- **Task data**
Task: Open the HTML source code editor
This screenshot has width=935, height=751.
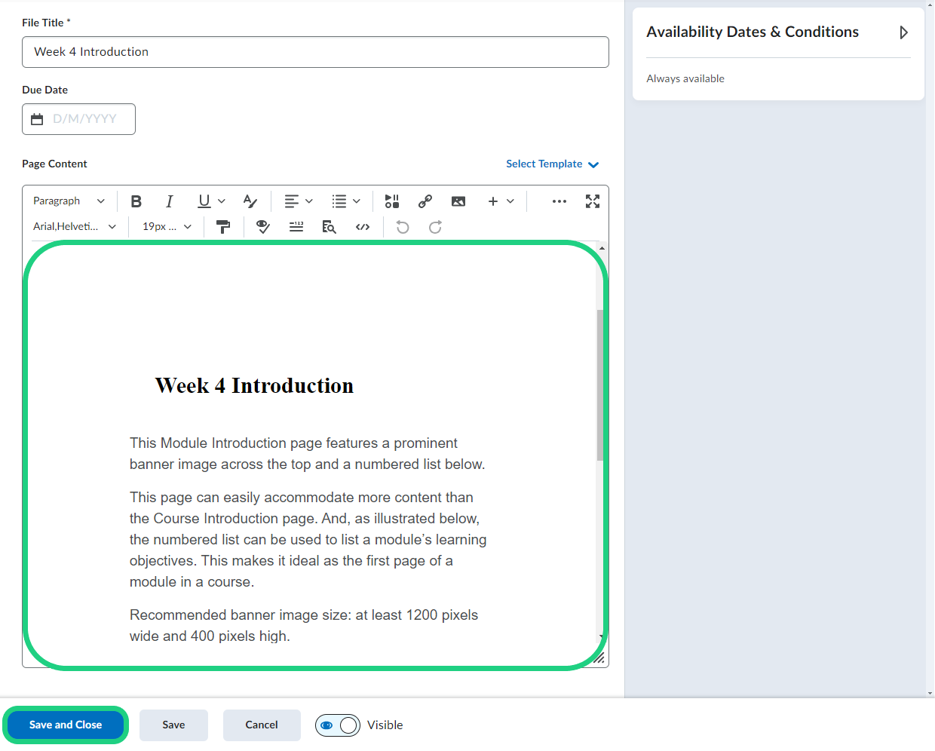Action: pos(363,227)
* * *
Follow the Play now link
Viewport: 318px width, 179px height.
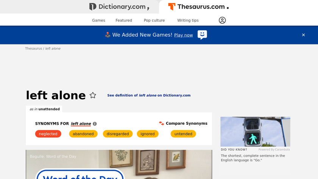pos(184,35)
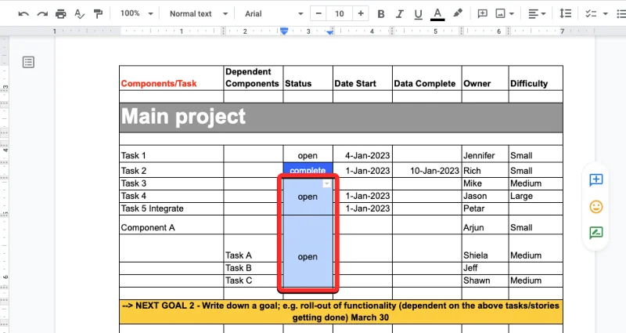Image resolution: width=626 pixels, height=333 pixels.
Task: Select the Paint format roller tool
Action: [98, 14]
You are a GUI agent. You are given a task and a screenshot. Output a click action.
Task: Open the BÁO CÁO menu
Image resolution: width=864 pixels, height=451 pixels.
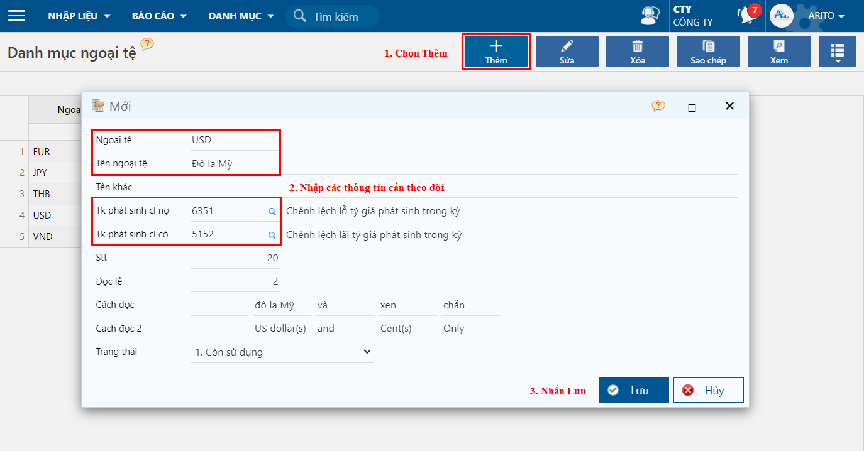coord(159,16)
==
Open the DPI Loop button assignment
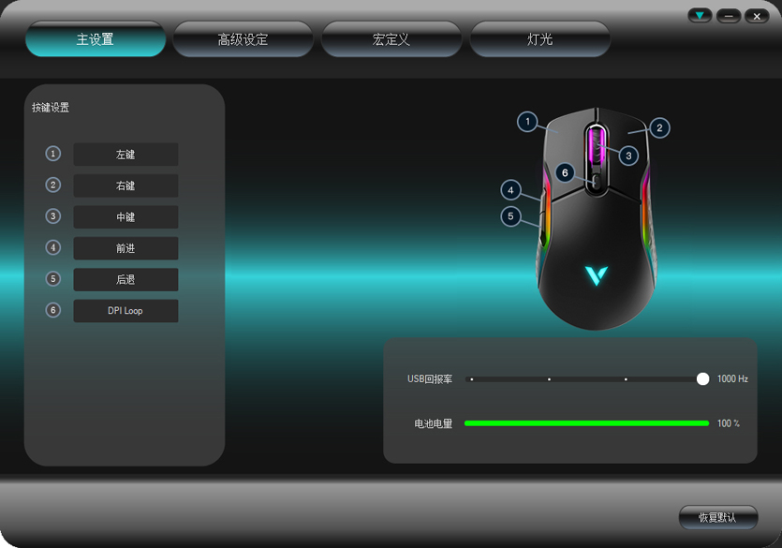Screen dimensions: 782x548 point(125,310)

- **What you have to do**
An exact copy is needed. It runs from the line above containing "Follow the Play now link" down to the line containing "You are a GUI", both included, with no pictures.

- **Exercise response**
Follow the Play now link
Viewport: 318px width, 179px height.
pos(184,35)
Image resolution: width=626 pixels, height=333 pixels.
Task: Select the Paint format roller tool
Action: [98, 14]
You are a GUI agent. You are given a task and a screenshot. Output a click action.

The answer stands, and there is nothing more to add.